*WRITTEN PROBLEM*. Copy the records below line for line, changing nothing.
--- Begin ---
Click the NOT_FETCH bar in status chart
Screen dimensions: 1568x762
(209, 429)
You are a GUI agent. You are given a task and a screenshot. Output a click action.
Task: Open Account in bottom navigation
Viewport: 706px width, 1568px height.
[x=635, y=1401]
--- End ---
*WRITTEN SOLUTION*.
Click the NOT_FETCH bar in status chart
Screen dimensions: 1568x762
(209, 429)
You are a GUI agent. You are given a task and a screenshot. Output a click action.
Task: Open Account in bottom navigation
Viewport: 706px width, 1568px height.
[x=635, y=1401]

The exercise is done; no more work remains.